TASK REQUIREMENTS » The listing below holds a line with "Screen dimensions: 1878x1118" and a later line with "Task: Check the completed mark for Don't stop". Write out those two lines and every line between them, exactly, and nothing else.

RECORDS PROVIDED »
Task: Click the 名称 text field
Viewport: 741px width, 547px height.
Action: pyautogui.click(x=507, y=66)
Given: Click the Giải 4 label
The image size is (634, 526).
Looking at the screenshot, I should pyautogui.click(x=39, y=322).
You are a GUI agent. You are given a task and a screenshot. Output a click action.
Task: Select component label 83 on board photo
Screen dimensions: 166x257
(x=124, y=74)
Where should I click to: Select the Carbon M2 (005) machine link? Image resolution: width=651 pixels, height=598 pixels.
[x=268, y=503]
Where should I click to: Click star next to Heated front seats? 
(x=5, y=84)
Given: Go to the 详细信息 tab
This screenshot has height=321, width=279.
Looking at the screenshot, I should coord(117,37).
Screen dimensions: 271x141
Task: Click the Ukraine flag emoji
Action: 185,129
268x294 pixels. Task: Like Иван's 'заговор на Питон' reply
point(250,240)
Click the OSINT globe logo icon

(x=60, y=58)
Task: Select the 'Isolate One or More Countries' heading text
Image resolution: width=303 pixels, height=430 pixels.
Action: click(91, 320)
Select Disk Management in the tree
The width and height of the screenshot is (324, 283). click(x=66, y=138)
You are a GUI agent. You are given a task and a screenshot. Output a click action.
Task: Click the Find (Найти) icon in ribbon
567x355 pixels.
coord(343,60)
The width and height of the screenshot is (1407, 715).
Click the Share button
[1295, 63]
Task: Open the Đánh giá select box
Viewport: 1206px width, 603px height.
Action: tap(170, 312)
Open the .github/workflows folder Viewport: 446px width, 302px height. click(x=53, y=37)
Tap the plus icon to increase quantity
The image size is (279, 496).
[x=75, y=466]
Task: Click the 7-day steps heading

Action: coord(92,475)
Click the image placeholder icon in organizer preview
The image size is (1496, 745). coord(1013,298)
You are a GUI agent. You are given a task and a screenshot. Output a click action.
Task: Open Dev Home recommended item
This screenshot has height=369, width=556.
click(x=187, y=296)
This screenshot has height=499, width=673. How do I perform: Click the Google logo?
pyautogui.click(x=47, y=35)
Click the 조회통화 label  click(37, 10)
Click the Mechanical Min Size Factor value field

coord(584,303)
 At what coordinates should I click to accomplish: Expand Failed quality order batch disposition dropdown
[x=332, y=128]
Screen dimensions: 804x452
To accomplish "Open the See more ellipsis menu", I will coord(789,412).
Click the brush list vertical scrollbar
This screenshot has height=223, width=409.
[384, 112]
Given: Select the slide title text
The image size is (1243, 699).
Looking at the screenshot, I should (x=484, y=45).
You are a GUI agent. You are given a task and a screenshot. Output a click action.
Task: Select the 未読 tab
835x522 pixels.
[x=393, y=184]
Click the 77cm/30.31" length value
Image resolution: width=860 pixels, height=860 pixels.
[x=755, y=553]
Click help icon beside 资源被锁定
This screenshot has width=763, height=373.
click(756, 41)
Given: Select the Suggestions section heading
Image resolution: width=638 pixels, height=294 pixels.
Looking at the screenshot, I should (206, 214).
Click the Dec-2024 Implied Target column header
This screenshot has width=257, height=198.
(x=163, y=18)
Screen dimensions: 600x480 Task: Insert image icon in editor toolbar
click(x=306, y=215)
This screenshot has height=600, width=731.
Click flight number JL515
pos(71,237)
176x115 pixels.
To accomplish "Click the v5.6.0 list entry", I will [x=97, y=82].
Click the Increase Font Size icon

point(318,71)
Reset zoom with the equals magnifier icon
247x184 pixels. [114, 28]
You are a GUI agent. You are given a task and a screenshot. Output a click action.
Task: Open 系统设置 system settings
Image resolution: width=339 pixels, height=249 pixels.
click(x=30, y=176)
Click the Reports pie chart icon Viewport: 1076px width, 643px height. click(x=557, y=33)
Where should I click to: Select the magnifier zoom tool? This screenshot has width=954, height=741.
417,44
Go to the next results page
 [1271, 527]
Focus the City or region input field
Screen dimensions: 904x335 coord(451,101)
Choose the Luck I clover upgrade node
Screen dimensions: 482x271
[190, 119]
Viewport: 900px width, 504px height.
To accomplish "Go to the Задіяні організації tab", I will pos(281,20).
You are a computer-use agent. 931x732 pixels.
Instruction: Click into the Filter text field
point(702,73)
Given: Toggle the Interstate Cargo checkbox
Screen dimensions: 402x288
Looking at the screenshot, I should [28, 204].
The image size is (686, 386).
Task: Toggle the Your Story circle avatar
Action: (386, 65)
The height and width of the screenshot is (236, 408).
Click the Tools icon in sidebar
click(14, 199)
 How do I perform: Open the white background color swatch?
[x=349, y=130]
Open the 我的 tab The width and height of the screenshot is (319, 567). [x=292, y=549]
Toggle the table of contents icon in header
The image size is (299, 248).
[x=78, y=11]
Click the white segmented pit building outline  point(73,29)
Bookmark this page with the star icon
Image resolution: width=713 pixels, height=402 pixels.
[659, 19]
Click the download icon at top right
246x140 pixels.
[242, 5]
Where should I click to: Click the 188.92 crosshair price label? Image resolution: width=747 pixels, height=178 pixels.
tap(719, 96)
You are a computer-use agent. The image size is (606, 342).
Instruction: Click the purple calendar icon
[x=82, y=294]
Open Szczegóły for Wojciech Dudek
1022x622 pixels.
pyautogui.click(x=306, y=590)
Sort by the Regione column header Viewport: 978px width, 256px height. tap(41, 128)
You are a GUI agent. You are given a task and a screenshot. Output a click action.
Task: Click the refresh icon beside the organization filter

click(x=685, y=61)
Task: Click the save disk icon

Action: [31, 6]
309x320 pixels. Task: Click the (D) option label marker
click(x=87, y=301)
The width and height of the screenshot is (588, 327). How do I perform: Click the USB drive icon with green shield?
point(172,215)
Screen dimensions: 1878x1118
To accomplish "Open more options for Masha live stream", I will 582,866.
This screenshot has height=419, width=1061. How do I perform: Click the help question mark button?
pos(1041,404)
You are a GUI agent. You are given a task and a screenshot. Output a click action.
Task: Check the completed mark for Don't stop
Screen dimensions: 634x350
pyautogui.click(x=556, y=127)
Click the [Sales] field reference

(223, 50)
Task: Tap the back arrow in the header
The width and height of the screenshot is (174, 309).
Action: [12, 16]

RESPONSE FOR THIS EXERCISE »
Screen dimensions: 1878x1118
To accomplish "Open more options for Masha live stream", I will 582,866.
This screenshot has height=419, width=1061. How do I perform: Click the help question mark button?
pos(1041,404)
You are a GUI agent. You are given a task and a screenshot. Output a click action.
Task: Check the completed mark for Don't stop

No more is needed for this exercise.